Afrique du Sud-Terres : la réforme Zuma

Comme dans d'autres pays, la terre est un sujet hautement sensible en Afrique du Sud.
Image caption Comme dans d'autres pays, la terre est un sujet hautement sensible en Afrique du Sud.

Selon le président sud-africain, les étrangers seront privés du droit de propriété foncière en Afrique du Sud, mais ils pourront souscrire à des baux à long terme.

Les Sud-Africains en possession de plus de 12 mille hectares devront en vendre une partie à l'Etat, qui sera chargé d'en assurer la redistribution, a-t-il indiqué.

La future loi sur le foncier ne sera pas rétroactive, selon Zuma.

Une bonne partie du foncier reste concentrée entre les mains de la minorité blanche en Afrique du Sud, deux décennies après la fin de l'apartheid.

La terre reste un sujet hautement sensible dans ce pays.

Une réforme en trois temps

Au Zimbabwe voisin, une réforme agraire avait soulevé un tollé, au début des années 2000.

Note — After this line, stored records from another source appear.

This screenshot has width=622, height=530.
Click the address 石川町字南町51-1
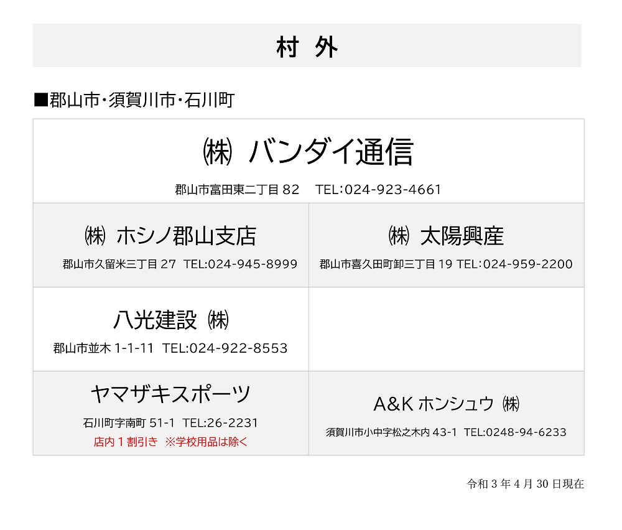(x=129, y=423)
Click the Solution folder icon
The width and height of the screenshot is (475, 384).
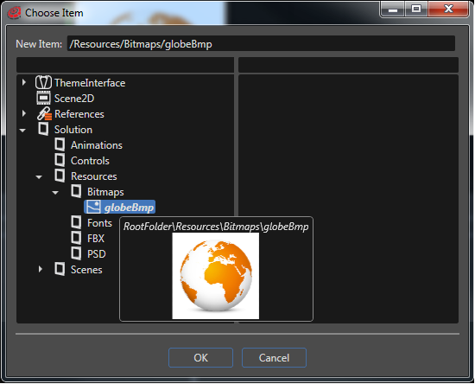tap(43, 129)
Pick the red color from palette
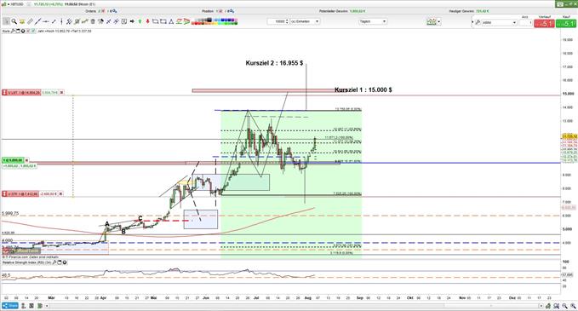Viewport: 578px width, 311px height. coord(196,23)
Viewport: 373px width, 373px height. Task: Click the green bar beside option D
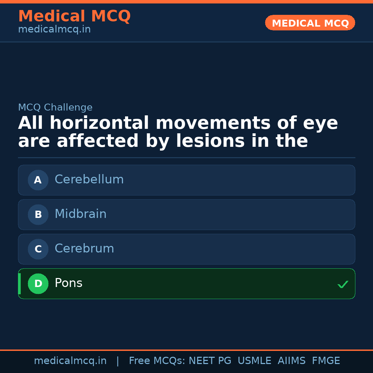point(19,284)
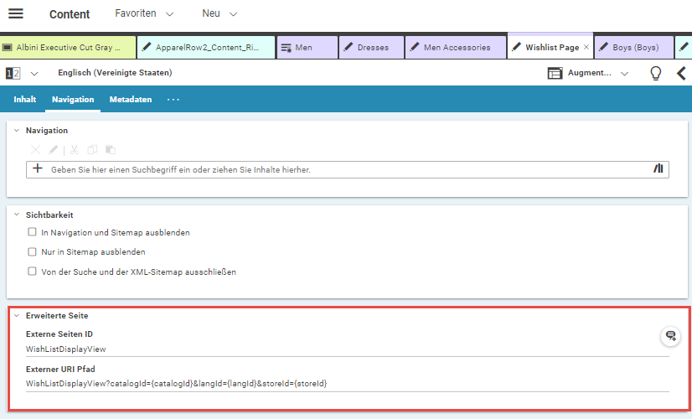Toggle exclude from search and XML-Sitemap
692x419 pixels.
[x=33, y=272]
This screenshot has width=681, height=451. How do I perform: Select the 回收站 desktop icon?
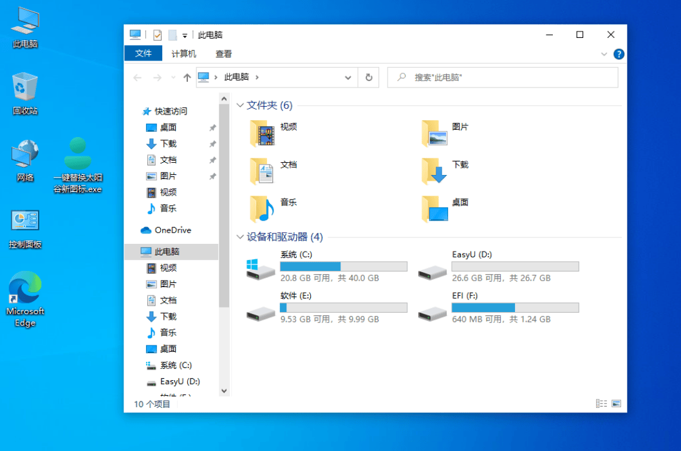click(25, 93)
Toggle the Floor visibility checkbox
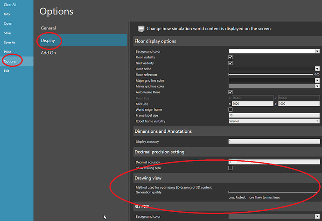322x221 pixels. [231, 57]
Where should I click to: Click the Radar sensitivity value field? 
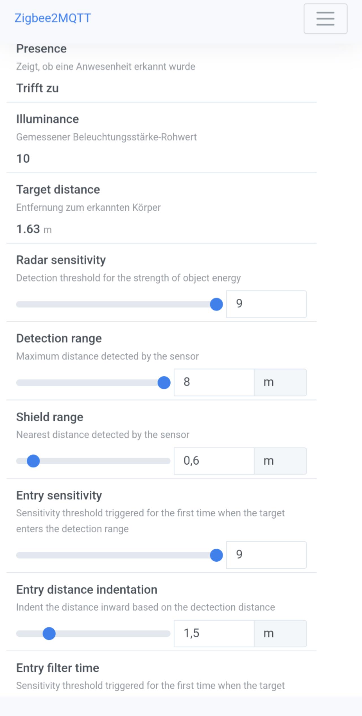[x=266, y=304]
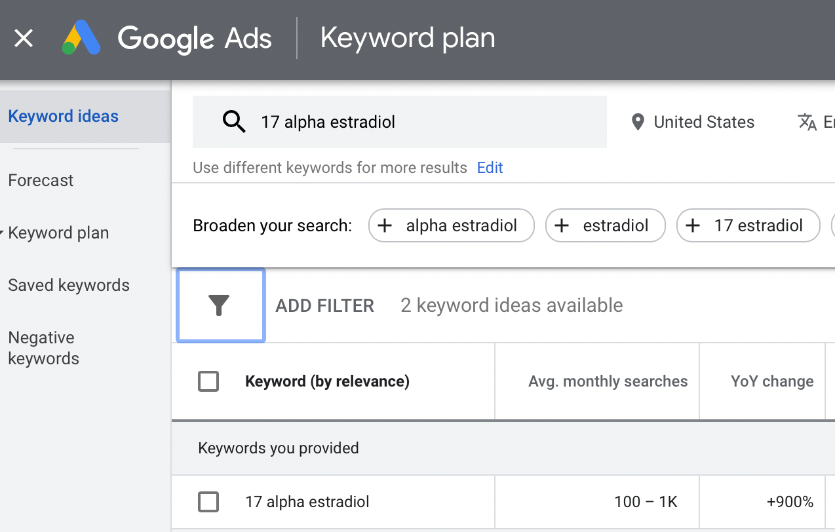This screenshot has width=835, height=532.
Task: Sort by YoY change column header
Action: click(x=772, y=381)
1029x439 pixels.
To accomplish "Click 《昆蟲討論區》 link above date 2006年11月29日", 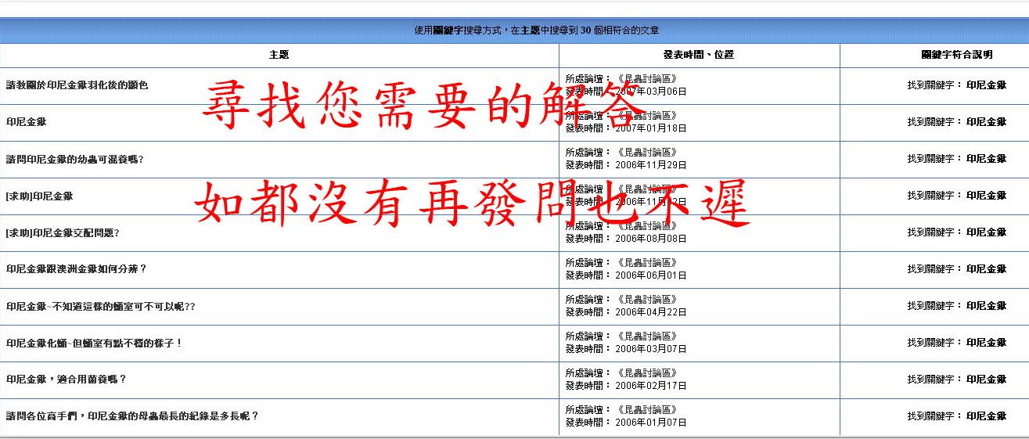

Pour réformer en douceur, l’Afrique du Sud propose une réforme en trois temps : tout d'abord en permettant aux familles noires expropriées sous la domination blanche d'obtenir une restitution ou une compensation, ensuite démembrer les très grands domaines, et enfin étudier la possibilité d'accorder 50% des droits de propriété d'une ferme aux ouvriers agricoles vivant dessus.

Un droit de préemption est prévu dans la future loi, si la terre est considérée comme stratégique.